Énoncé écrit 1: D'après le texte sur l'agriculture paysanne, combien d'objectifs structurent ce modèle de production ?
Énoncé écrit 2: Traduisez en anglais cette phrase du texte sur l'agriculture paysanne : « Elle tend à l’élaboration des produits de qualité, en toute transparence. »
Énoncé écrit 3: Prolongez le texte sur l'agriculture paysanne à partir de sa dernière phrase.

Extrait à lire:
<<<<
En réalité, l’agriculture est multiple, multiforme. Elle doit retrouver le sens des mots qui définissent et mesurent les différences, ce à quoi invite par exemple le Dictionnaire d’agroécologie dans la définition donnée à l’agriculture paysanne :


« L’agriculture paysanne est un modèle de production agricole s’articulant autour de dix objectifs notamment axés vers la recherche d’autonomie dans le fonctionnement de l’exploitation. Elle tient compte du respect de l’environnement local (notamment des personnes partageant l’espace rural), et de l’économie des ressources rares comme le pétrole et l’eau. Cette agriculture vise la rémunération décente des producteurs de manière durable par la répartition des volumes de production. Elle tend à l’élaboration des produits de qualité, en toute transparence.

Les agriculteurs souhaitent donner du sens à leur métier avec un modèle basé sur un investissement humain plus conséquent, plutôt que sur l’augmentation de la mécanisation. Ils visent à limiter la taille des exploitations et à accéder à une indépendance financière pour favoriser la transmissibilité des structures.

Opposée au modèle agricole industriel des pays développés, l’agriculture paysanne est menée comme un projet politique dont les acteurs s’entendent dans le désir de développer un système agricole alternatif. Pour réduire les intermédiaires, les voies d’approvisionnement sont réfléchies de manière à atteindre une autonomie au sein du territoire et les biens produits sont généralement vendus via des circuits courts. La notion de territorialisation de l’agriculture est donc essentielle. Enfin, le maintien de la biodiversité au sein des fermes est notamment exprimé par le développement de la diversité dans les populations animales et végétales choisies (semences paysannes, maintien de races et espèces locales…).
>>>>
Données fournies:
<<<<
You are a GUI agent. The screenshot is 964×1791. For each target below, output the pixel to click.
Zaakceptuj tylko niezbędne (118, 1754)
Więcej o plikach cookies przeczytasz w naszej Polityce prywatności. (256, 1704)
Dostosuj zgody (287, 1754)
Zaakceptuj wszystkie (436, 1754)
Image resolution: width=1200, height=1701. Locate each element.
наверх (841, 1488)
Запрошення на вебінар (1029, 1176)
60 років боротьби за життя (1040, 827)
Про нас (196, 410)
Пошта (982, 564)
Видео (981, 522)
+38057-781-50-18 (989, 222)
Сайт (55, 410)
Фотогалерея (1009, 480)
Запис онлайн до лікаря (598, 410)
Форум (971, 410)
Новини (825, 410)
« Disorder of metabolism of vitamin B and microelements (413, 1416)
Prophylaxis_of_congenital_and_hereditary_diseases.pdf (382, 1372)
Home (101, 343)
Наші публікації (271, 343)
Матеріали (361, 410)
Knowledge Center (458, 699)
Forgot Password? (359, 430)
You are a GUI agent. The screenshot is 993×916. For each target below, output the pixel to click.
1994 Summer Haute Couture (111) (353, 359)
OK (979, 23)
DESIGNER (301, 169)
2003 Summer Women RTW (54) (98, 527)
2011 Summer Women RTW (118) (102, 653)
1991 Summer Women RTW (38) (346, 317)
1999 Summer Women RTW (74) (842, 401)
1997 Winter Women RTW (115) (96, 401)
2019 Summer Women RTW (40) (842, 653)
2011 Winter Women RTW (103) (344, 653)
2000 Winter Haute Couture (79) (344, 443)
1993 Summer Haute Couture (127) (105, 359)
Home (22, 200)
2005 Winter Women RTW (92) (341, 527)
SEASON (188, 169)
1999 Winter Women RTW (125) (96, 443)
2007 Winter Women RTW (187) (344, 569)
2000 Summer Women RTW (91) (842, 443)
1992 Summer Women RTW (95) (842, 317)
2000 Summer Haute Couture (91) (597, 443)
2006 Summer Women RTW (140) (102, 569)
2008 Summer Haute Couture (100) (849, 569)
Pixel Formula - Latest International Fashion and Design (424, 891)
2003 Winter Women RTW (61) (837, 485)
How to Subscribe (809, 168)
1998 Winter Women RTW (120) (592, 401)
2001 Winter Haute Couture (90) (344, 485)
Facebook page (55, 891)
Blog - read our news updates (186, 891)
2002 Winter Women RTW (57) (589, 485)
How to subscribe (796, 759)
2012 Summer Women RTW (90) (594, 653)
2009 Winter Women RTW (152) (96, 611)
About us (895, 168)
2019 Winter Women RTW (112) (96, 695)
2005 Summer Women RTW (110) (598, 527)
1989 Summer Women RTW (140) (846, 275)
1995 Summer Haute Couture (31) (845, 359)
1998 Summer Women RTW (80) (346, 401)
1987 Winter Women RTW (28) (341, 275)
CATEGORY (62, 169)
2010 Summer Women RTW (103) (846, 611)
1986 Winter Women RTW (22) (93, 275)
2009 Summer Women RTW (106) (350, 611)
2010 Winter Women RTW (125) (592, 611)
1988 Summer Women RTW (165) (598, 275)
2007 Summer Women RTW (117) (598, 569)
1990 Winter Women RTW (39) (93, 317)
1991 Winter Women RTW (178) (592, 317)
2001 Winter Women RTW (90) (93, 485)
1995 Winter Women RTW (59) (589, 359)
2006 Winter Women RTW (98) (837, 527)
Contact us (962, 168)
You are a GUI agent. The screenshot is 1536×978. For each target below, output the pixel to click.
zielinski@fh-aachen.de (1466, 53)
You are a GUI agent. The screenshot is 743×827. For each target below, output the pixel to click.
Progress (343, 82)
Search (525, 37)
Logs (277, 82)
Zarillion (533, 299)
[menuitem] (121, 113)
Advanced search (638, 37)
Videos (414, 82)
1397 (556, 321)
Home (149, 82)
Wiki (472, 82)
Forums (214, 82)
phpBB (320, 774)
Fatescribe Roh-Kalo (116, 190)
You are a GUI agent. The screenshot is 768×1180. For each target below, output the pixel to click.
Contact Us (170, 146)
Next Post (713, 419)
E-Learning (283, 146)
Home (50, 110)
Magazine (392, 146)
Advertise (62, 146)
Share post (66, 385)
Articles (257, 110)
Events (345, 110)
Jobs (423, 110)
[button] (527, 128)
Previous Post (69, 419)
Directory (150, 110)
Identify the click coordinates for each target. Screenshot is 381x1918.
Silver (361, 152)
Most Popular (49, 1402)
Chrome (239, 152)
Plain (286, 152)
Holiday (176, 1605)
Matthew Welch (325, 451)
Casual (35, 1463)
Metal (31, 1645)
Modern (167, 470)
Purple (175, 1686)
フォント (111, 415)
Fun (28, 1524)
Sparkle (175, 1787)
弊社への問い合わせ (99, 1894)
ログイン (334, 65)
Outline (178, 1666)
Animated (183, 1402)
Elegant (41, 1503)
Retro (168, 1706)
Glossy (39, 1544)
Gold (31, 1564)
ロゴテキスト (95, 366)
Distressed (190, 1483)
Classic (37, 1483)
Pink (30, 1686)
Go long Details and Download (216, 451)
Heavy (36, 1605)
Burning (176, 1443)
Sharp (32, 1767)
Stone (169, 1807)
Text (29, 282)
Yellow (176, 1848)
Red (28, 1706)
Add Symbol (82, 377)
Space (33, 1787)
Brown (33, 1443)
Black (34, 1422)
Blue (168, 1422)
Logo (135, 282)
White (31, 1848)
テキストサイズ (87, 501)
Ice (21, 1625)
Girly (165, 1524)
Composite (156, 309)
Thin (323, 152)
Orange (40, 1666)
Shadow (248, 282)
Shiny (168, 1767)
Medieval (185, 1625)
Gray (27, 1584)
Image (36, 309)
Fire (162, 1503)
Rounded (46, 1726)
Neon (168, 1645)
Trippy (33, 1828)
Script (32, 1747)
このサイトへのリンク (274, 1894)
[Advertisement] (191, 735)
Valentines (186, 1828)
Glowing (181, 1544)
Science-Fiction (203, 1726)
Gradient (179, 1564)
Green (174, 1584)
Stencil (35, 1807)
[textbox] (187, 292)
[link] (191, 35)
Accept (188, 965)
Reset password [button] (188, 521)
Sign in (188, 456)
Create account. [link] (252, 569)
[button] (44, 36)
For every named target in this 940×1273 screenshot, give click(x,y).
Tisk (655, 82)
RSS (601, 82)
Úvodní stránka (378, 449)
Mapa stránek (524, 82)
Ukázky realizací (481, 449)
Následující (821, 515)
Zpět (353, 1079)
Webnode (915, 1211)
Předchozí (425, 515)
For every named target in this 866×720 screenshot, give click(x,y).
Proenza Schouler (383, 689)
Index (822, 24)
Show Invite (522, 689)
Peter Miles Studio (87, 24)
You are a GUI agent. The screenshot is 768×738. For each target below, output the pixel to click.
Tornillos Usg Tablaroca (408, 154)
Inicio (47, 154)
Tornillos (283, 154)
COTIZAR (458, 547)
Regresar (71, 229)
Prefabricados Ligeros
>>>>
Résultat attendu 1: Dix objectifs.

Résultat attendu 2: It aims to produce quality products, with full transparency.

Résultat attendu 3:
Cette forme d’agriculture est engagée dans la réflexion globale à long terme d’un système préservant l’environnement, développant une solidarité entre les acteurs du monde rural et permettant la viabilité économique des productions. Comme l’agriculture durable, elle vise à répondre aux enjeux du développement durable et fait ainsi partie des différentes formes d’agricultures alternatives. La démarche mise en œuvre dans ce modèle de production s’oriente vers des actions agroécologiques impliquant des pratiques et savoir-faire traditionnels. »

 

Il conviendrait, en ce sens, de réfuter certains abus de langage. Dans le quotidien Ouest France, le 13 février 2024, Gwenaël Justome, producteur laitier dans le Morbihan, s’élevait ainsi contre l’usage, par l’agro-indusrie, du terme "fermier" qui n’est, de fait, soumis à aucune réglementation. Une concurrence forcément déloyale vis-à-vis de produits authentiquement fermiers (ce producteur laitier fait partie d’un réseau national, Invitation à la Ferme, constitué d’une quarantaine d’agriculteurs bio).


Depuis vingt ans, un mouvement citoyen, Terre de liens, développe sur ces questions une réflexion globale ainsi qu’un soutien local à l’installation pour l’agriculture paysanne, soutien dans lequel s’engagent aussi des habitants, des particuliers qui participent financièrement. (Ci-dessous, en PDF, le dernier rapport de Terre de liens sur l’état des terres agricoles en France)



Une agriculture paysanne a appris à multiplier les échanges entre producteurs et consommateurs dans les AMAP (Associations pour le Maintien d'une Agriculture Paysanne ou de Proximité). Ce n’est pas, comme on l’entend encore dire, un « truc de bobos » mais un dispositif qui vise à développer la citoyenneté dans un domaine vital pour tous. Les AMAP reposent sur un contrat qui garantit non seulement une alimentation de qualité à un prix raisonnable mais oblige en outre à échanger avec ceux qui cultivent, à comprendre leurs contraintes, partager les enjeux écologiques. La vente directe favorise les échanges humains et permet aussi de mieux maîtriser les prix, dans les AMAP ou sur les marchés des villes et des villages.


Photo Valentin Izzo / AFP


 

Un partage du sensible ?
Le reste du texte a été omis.